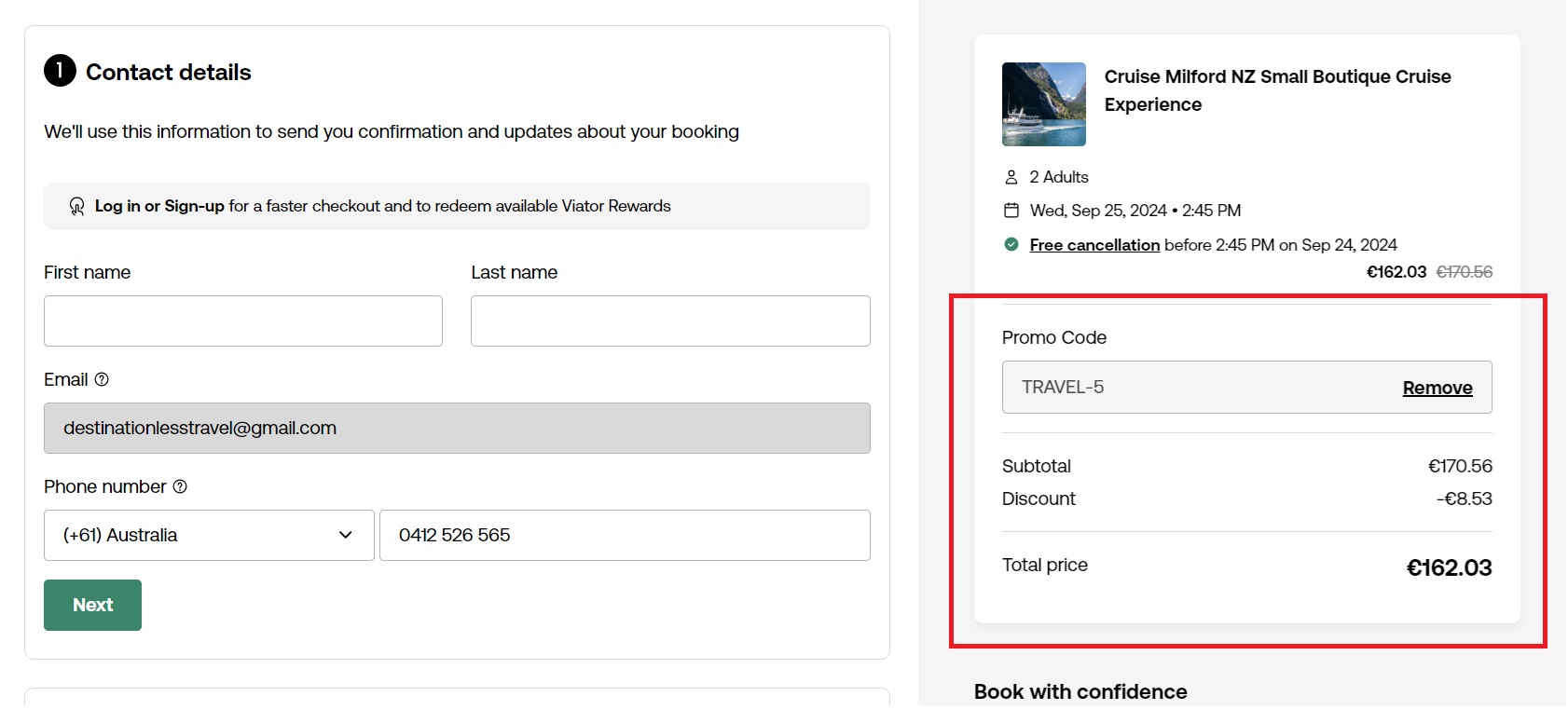Open the (+61) Australia country code dropdown

click(208, 535)
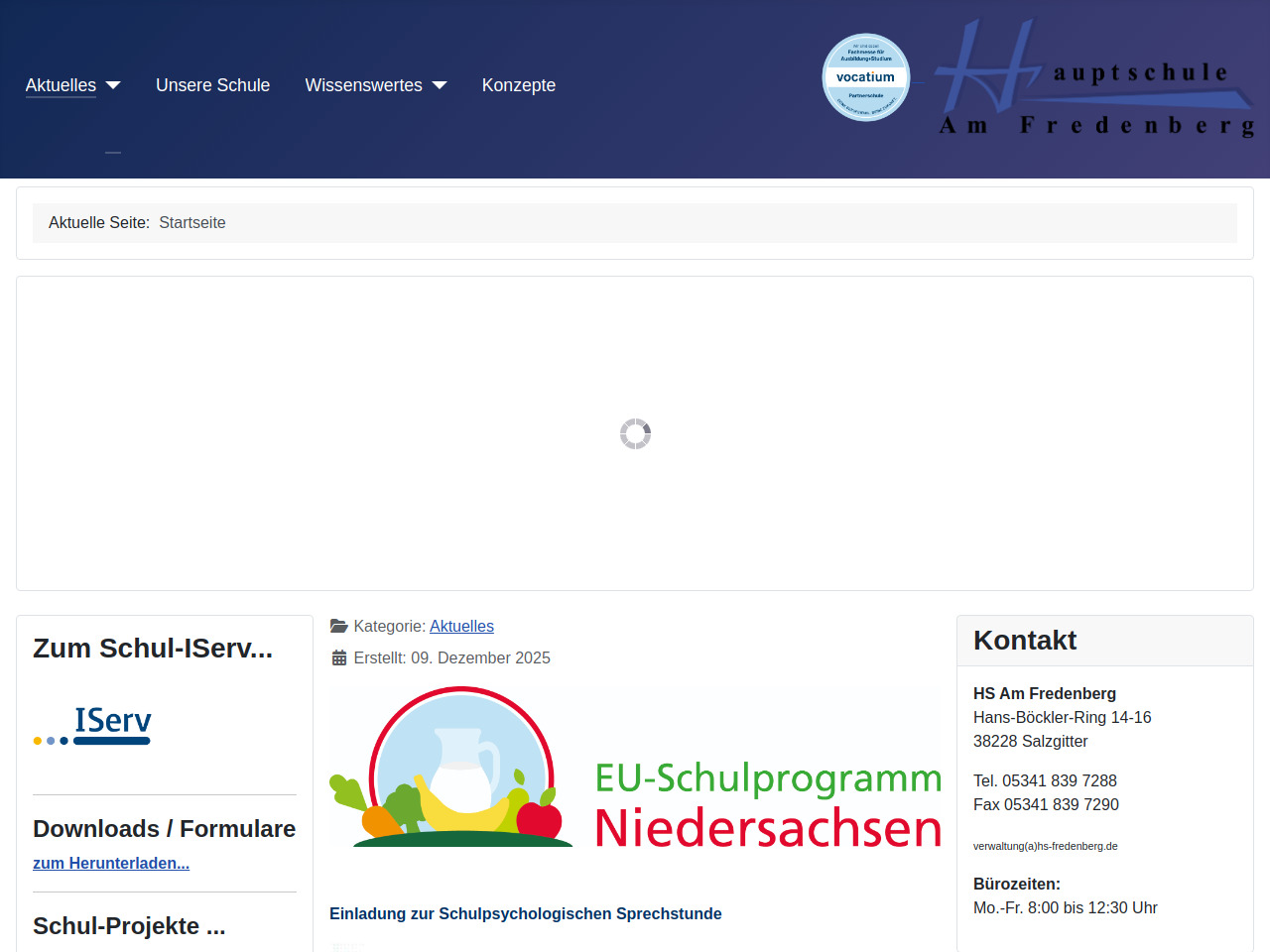Expand the Aktuelles dropdown arrow
The height and width of the screenshot is (952, 1270).
(x=113, y=85)
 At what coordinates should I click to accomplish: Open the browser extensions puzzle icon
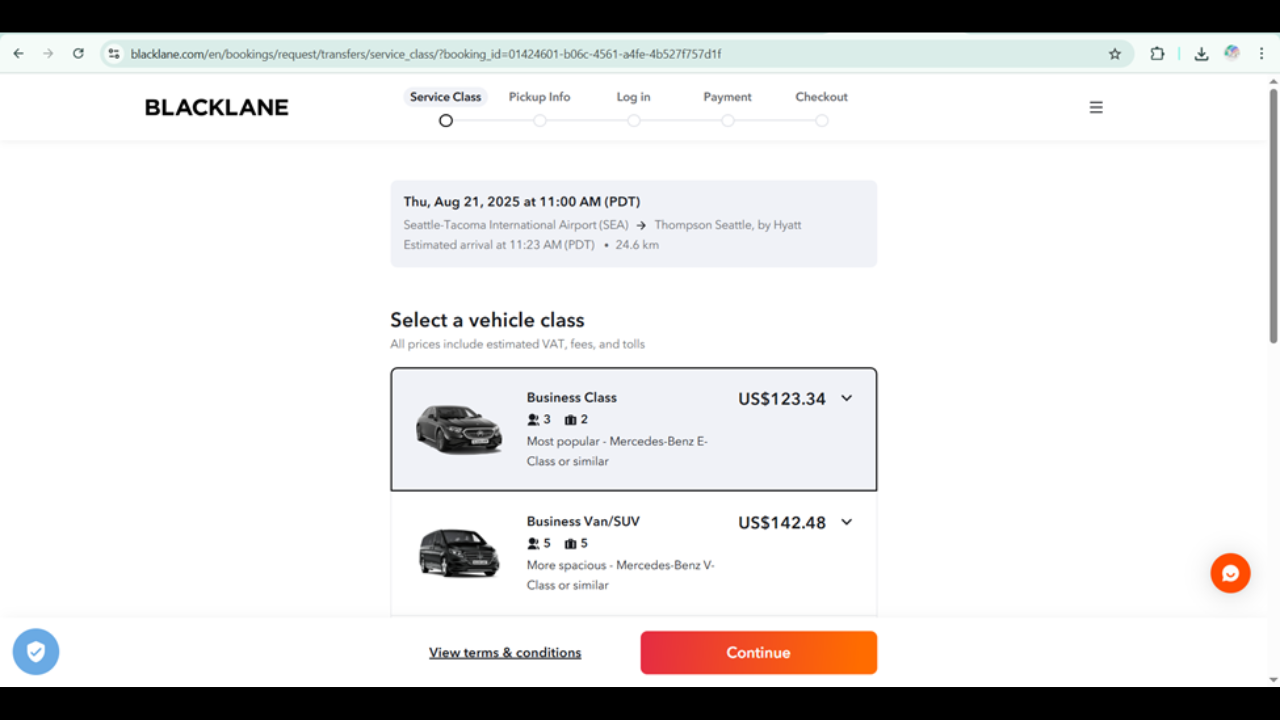[x=1157, y=54]
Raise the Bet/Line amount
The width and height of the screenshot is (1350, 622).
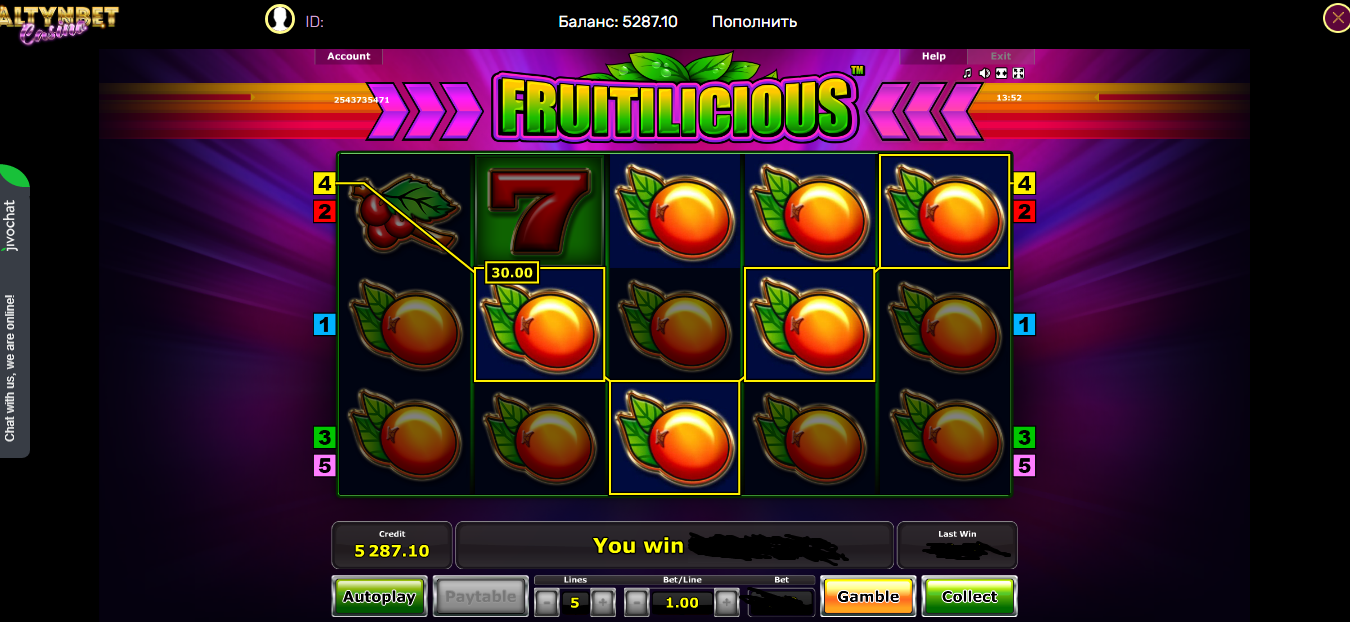point(727,602)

> [What you need to do]: Starting from the line where "At what coordinates" appears, copy every line through the end of the material, both ends included, but no pictures.

> [Reply]:
 At what coordinates should I click to accomplish: Open the browser extensions puzzle icon
[x=1157, y=54]
Raise the Bet/Line amount
The width and height of the screenshot is (1350, 622).
point(727,602)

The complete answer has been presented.